Nei pazienti con IBS la prevalenza di disturbi dell’umore è del 94% (soprattutto i pazienti con IBS-D presentano spesso depressione e stati ansiosi, per uno squilibrio della serotonina intestinale, un neuromediatore fondamentale nei disturbi dell’umore). Anche nei pazienti con malattie infiammatorie intestinali (IBD) l’incidenza di disturbi dell’umore è del 60-80% in fase attiva e del 30-60% nelle fasi di remissione.

Sia i pazienti con IBD che con IBS spesso presentano inoltre alessitimia (o ‘analfabetismo emotivo), condizione caratterizzata dall’incapacità di riconoscere e di descrivere verbalmente i propri stati emotivi e quelli degli altri e di distinguere le emozioni dalle sensazioni fisiche. La presenza di questo disturbo suggerisce l’idea che questi pazienti esprimano la loro sofferenza emotiva, attraverso la sofferenza fisica. L’alessitimia è presente nel 66% dei soggetti con IBS, nel 33% di quelli con IBD e nel 50% degli epatopatici.

E’ quindi possibile curare sia le malattie intestinali che l’ansia e la depressione con i batteri intestinali?

Gli ‘psicobiotici’ – spiegano gli esperti – sono una classe speciale di probiotici, in grado di influenzare favorevolmente il rapporto batteri intestinali-cervello, cioè il funzionamento del gut-brain axis; possono esercitare effetti ansiolitici e antidepressivi, agendo sul sistema nervoso intestinale e sul sistema immunitario. Partendo da queste osservazioni, molti studi sono andati a vagliare l’effetto dell’impiego cronico di alcuni batteri del microbiota sulla salute gastrointestinale e psichica e il loro impatto sulla qualità di vita dei pazienti”.

“Si tratta di indicazioni preziose ma assolutamente preliminari – continuano - Di certo, un numero sempre più ampio di studi indica che le malattie gastrointestinali peggiorano in presenza di alterazioni psicologiche e vice versa e questo sembra suggerire un ruolo attivo del gut-brain axis. Il microbiota intestinale è un protagonista attivo in questo asse e rappresenta un target innovativo per nuovi trattamenti sia nei disturbi intestinali, che in quelli psichiatrici. Studiare le alterazioni dell’asse intestino-cervello rappresenta un ulteriore passo avanti verso la medicina personalizzata”.

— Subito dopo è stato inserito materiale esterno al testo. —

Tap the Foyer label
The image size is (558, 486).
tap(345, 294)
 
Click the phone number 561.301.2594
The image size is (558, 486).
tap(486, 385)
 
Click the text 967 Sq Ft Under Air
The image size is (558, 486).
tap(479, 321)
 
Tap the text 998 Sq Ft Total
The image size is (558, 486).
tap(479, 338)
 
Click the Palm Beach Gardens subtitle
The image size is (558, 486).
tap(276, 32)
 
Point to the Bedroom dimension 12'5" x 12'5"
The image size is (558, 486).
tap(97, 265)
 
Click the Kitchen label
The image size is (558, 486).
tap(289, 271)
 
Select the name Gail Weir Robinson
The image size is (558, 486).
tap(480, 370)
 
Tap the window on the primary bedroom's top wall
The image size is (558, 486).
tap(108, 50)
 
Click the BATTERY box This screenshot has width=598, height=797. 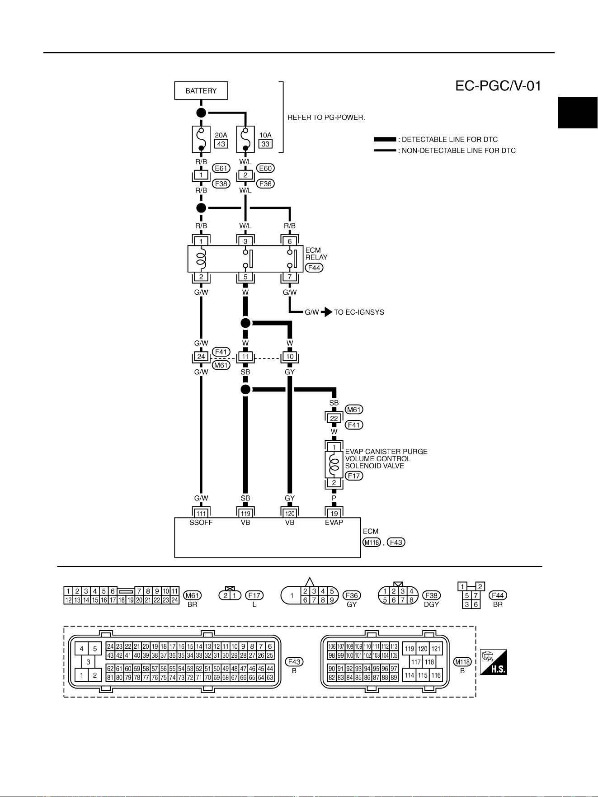[x=201, y=91]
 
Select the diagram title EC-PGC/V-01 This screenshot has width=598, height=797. [x=498, y=86]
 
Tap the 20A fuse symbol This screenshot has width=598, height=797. [x=201, y=140]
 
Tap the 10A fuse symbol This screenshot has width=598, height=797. [x=245, y=140]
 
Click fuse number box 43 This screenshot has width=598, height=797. [x=221, y=144]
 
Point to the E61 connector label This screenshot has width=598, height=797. [x=221, y=169]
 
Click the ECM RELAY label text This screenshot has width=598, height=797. [x=316, y=254]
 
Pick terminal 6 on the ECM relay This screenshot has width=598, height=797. [x=290, y=241]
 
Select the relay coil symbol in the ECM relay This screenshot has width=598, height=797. [x=201, y=259]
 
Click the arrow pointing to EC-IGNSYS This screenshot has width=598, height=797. [x=327, y=312]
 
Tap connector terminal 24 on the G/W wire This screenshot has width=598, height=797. [x=201, y=357]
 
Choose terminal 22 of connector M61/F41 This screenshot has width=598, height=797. [x=334, y=418]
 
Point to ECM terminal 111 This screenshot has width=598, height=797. [x=201, y=514]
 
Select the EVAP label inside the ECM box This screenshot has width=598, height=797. [x=334, y=523]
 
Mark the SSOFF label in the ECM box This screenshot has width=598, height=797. [x=201, y=523]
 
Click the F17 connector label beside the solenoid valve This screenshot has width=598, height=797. [x=354, y=476]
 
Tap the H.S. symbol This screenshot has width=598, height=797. [x=494, y=662]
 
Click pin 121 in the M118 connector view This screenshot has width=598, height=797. [x=436, y=649]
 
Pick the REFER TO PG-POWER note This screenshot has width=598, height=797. [x=326, y=118]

“Curare la persona e non solo il sintomo - sottolinea Antonio Gasbarrini - è il compito del gastroenterologo del presente e del futuro ed è la come mission che ci siamo dati al CEMAD, dove l’approccio multidisciplinare che comprende studio del microbiota, delle abitudini nutrizionali e dell’assetto psicologico del paziente, è parte integrante dell’attività clinica e di ricerca per i nostri pazienti”.